Source material:
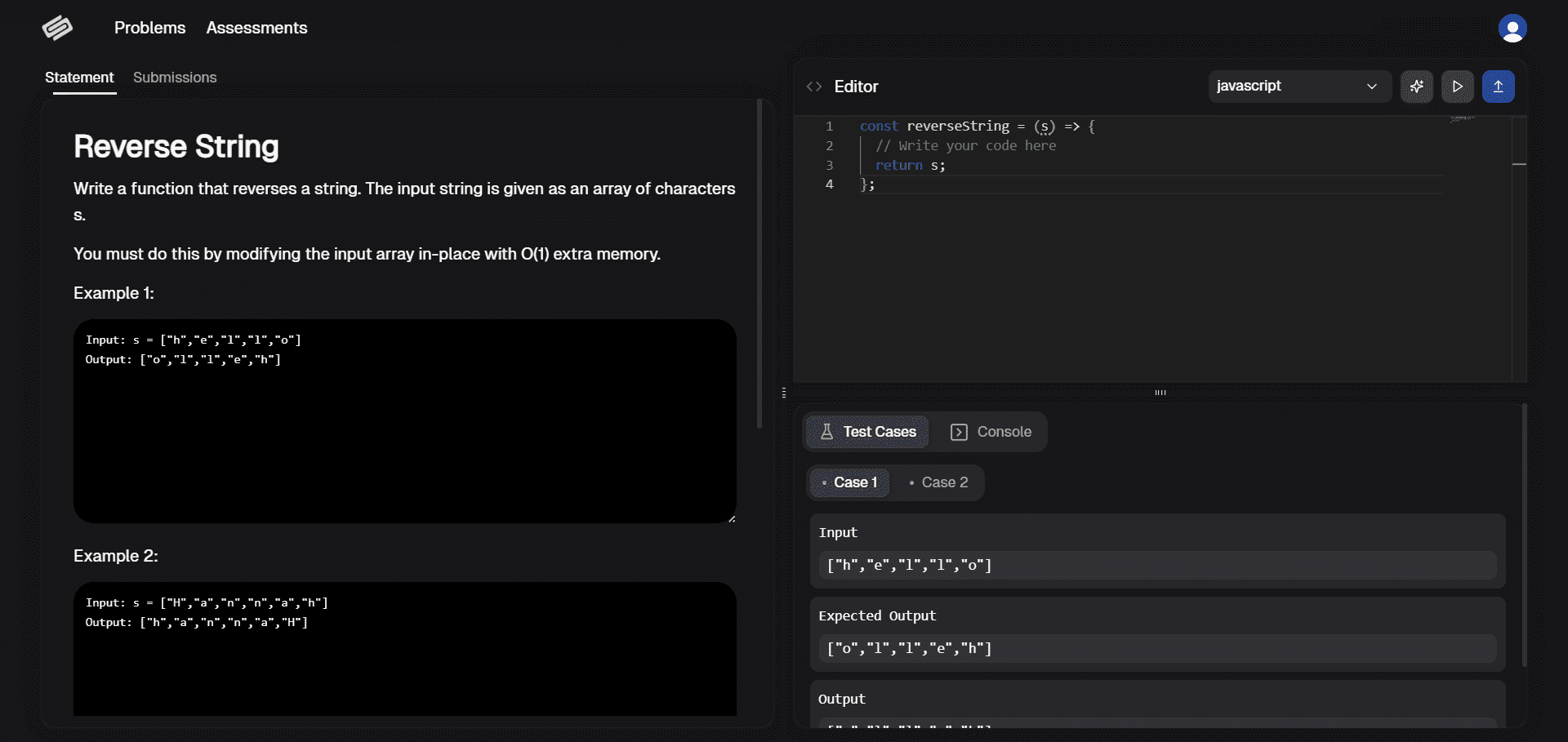This screenshot has width=1568, height=742.
Task: Click the flask icon in Test Cases
Action: pyautogui.click(x=826, y=432)
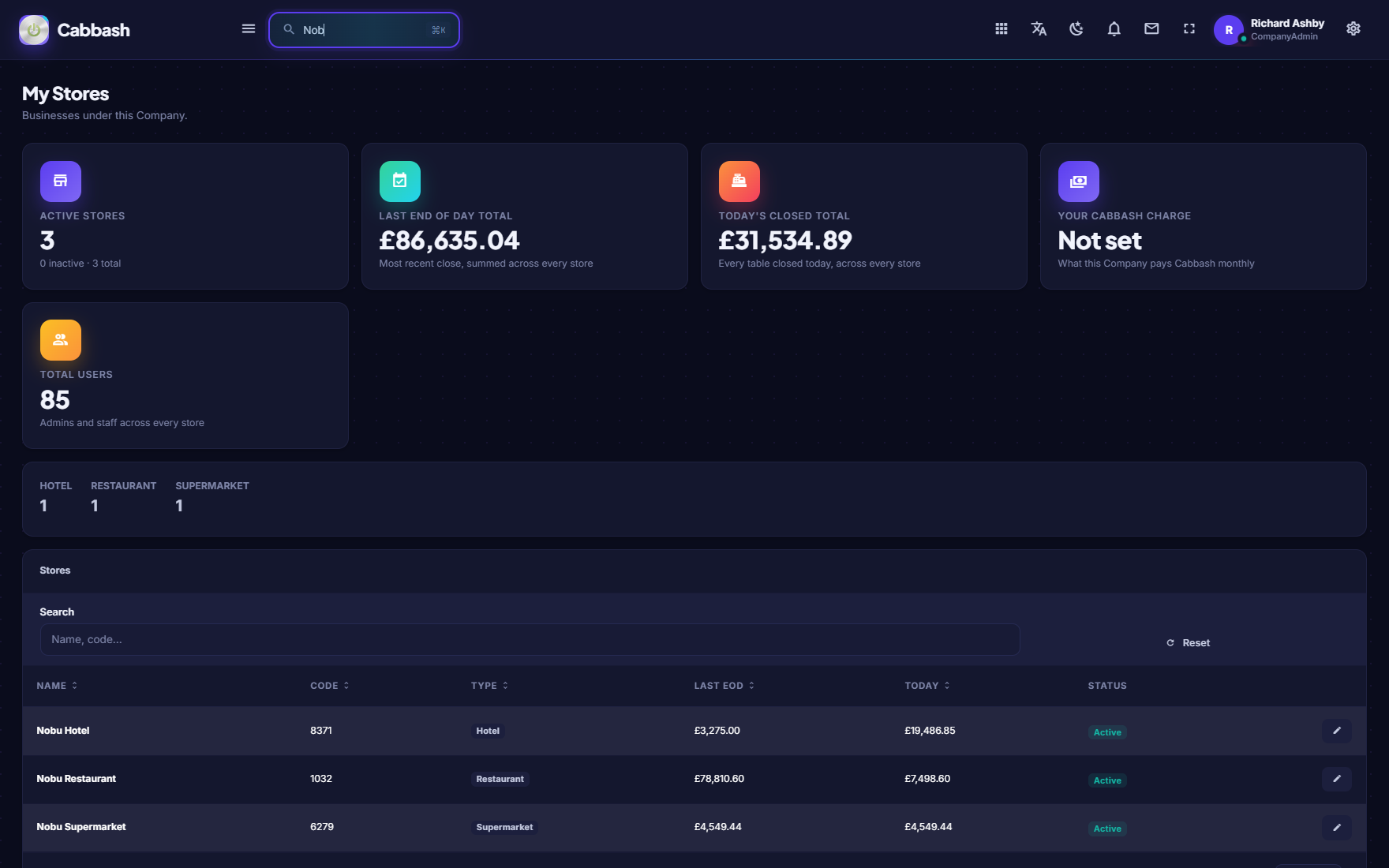The height and width of the screenshot is (868, 1389).
Task: Sort stores by Last EOD column
Action: point(724,686)
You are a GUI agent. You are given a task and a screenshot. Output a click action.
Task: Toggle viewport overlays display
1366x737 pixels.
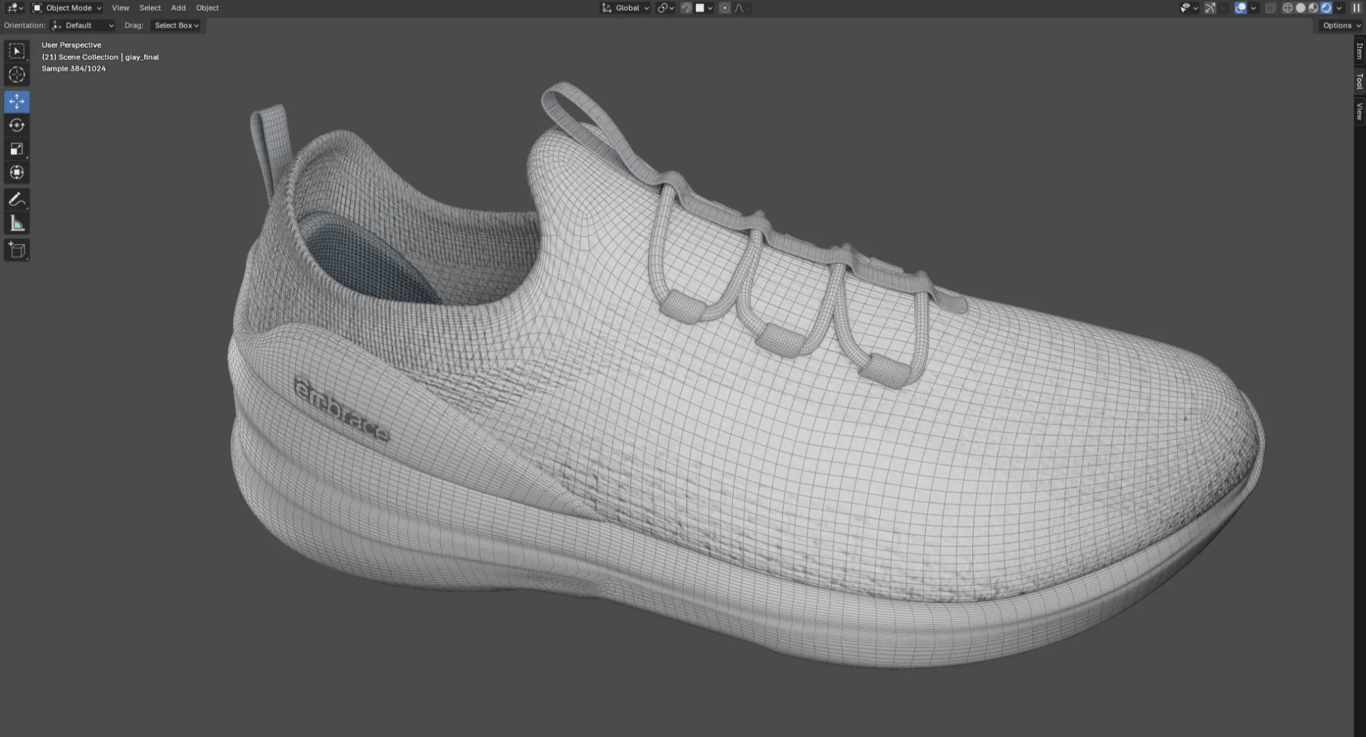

Assignment: Leaving the pictures aside, copy exactly and only the lines from the one holding "You are a GUI" through the final line of the data, both ends kept.

The completed task:
You are a GUI agent. You are given a task and a screenshot. Output a click action.
Task: Toggle viewport overlays display
1366x737 pixels.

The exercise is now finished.